This is one of those seasonal summer recipes that I make every chance I get and wait all year long to make. Like most of my recipes, this one’s real simple, but allows for some experimentation, depending on what else is in the market.
If you’re not familiar with romano green beans, they’re related to the classic string bean. The pods aren’t cylindrical like a string bean, though. They are about 1/4″ to 1/2″ wide and flat. Given their size, they are a substantial vegetable. Whenever I can find these in the farmer’s market, I grab a whole bunch.
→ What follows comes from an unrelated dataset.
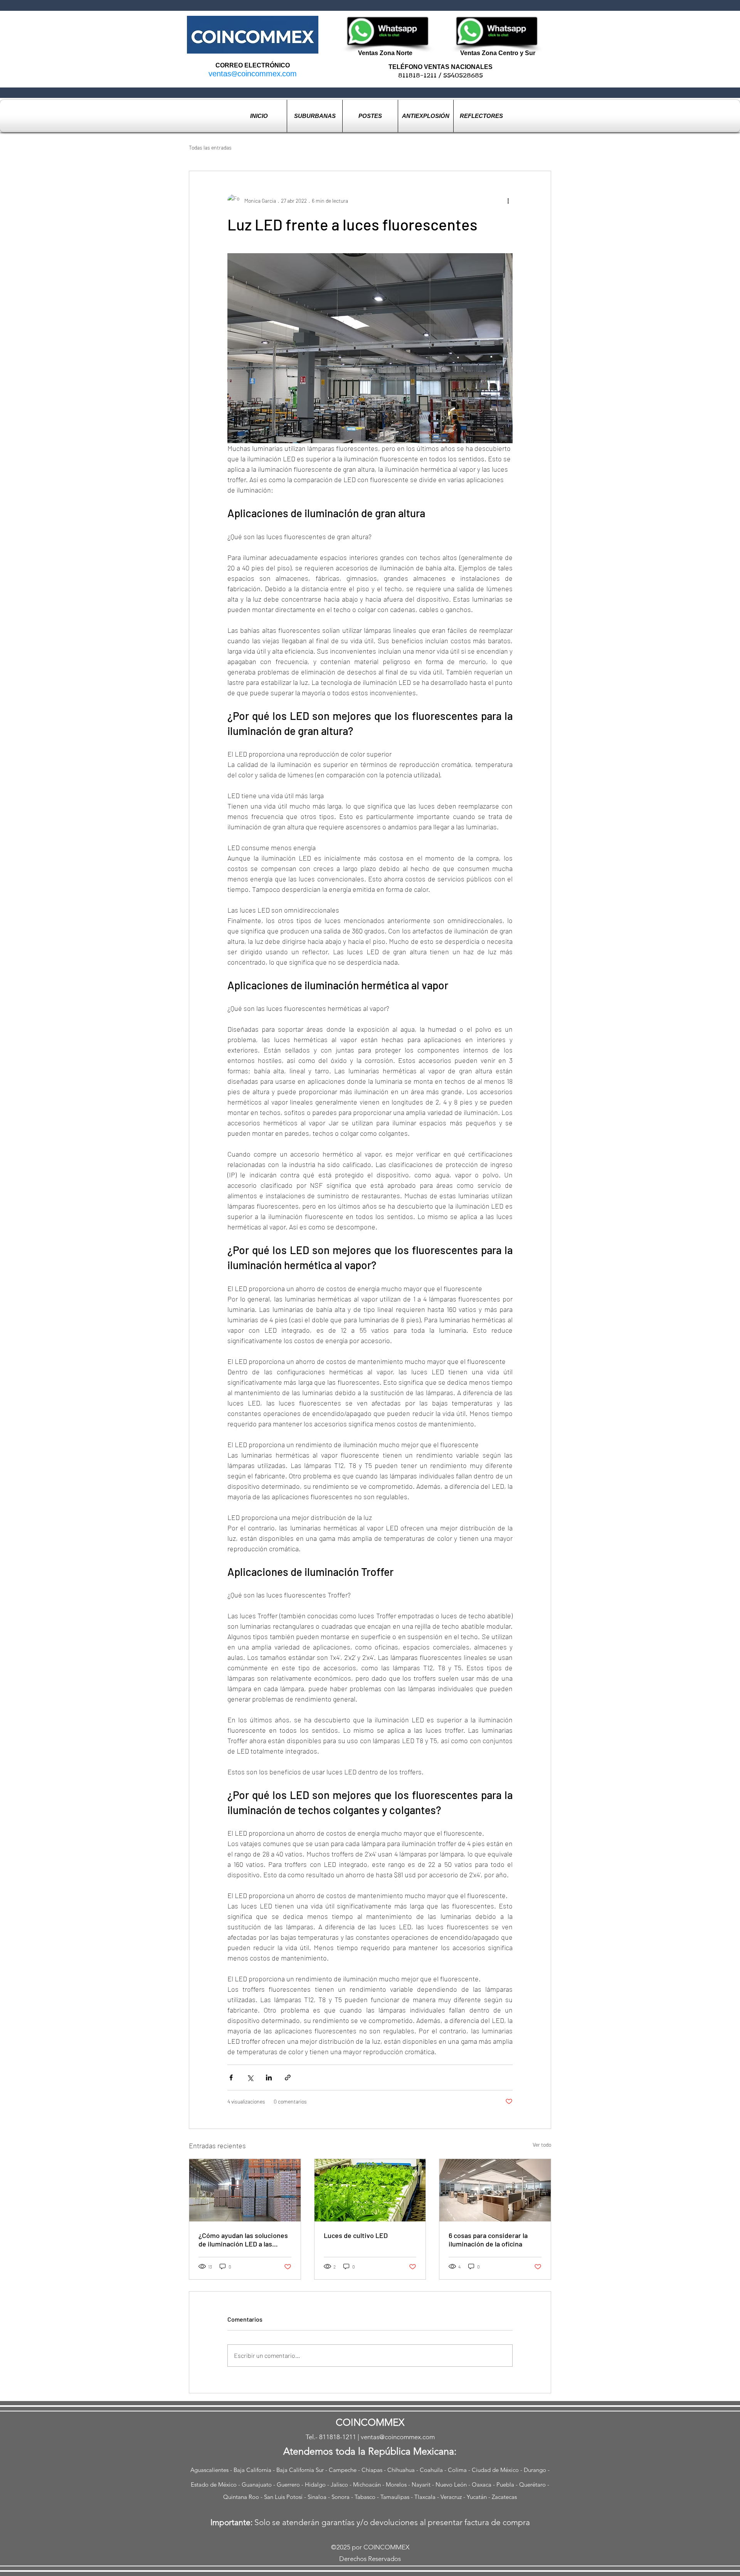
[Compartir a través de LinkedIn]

You could use these like you would ordinary string beans (i.e. blanching, steaming, stir-frying.) I love them pickled with vinegar and pickling spice. But my absolute favorite preparation for these is stewed in tomatoes. And like so many things, I actually prefer these cold the next day.
It’s nearly impossible to screw this recipe up. Clean your beans, dice your tomatoes, and cook them together for longer than you think. You can’t really overcook these. You really want the beans to become soft and turn that army green that is supposed to be a bad sign. Here it’s the sign that your beans are done. I’ve provided several optional ingredients that should provide for all sorts of variations. However, all you really need are tomatoes and romano beans.
I’ve not tried this recipe with regular string beans. I imagine it would work, but the result would likely be slightly different. The green beans being thinner would probably fall apart a little bit, while the romano beans are hearty enough to withstand the long cooking process.
Stewed Romano Beans in Tomatoes
- 1 pint of romano beans
- 2-4 medium to large tomatoes, diced
- 1 garlic clove (optional)
- 1/2 small medium onion, diced (optional)
- red pepper flakes (optional)
- 2-3 sprigs of thyme or basil leaves (optional)
- salt and pepper to taste
- 2 tsp. olive oil
- Heat a medium saucepan over medium heat, add the olive oil. If you’re adding onion or garlic, saute each for a few minutes.
- Add the tomatoes and turn the heat up to medium high, so the tomatoes are simmering heavily. Cook for 10 minutes.
- Add the romano beans (you can cut them in pieces or leave whole.) The beans should be mostly submerged in the tomatoes.
- Turn the heat down to medium-low or medium, so that the pot is still simmering, but not splattering tomatoes everywhere. Cook for at least another 15 minutes with the cover off. The beans will be done when they are soft and tender and a dark army green.